Supplied material ->
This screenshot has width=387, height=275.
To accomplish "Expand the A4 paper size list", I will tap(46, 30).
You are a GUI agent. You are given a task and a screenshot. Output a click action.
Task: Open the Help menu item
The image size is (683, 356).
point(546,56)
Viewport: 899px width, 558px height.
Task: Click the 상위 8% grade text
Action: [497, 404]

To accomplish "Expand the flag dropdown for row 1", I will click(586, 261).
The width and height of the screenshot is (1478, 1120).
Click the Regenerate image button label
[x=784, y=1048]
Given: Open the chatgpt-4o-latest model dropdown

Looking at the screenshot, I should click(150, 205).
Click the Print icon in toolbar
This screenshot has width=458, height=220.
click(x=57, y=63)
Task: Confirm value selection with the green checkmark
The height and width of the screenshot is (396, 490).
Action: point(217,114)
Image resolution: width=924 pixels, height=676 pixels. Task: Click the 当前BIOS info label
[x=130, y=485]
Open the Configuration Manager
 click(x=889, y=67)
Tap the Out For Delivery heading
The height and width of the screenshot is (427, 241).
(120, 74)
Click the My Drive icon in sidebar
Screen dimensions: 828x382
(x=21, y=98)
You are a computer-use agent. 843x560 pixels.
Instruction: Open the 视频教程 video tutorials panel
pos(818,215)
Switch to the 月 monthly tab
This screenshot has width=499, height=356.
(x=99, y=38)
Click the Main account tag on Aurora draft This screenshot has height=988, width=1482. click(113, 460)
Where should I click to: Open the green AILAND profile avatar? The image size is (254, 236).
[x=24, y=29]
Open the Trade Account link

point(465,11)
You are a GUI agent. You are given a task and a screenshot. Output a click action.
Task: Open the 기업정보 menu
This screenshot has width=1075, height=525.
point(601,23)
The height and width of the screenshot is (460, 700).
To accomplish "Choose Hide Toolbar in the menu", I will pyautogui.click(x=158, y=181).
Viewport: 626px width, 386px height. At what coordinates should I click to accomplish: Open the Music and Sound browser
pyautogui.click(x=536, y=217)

What is required ->
Look at each line above and note whether it holds the word "menu". Report how many do, as the number only.

Exercise solution ->
3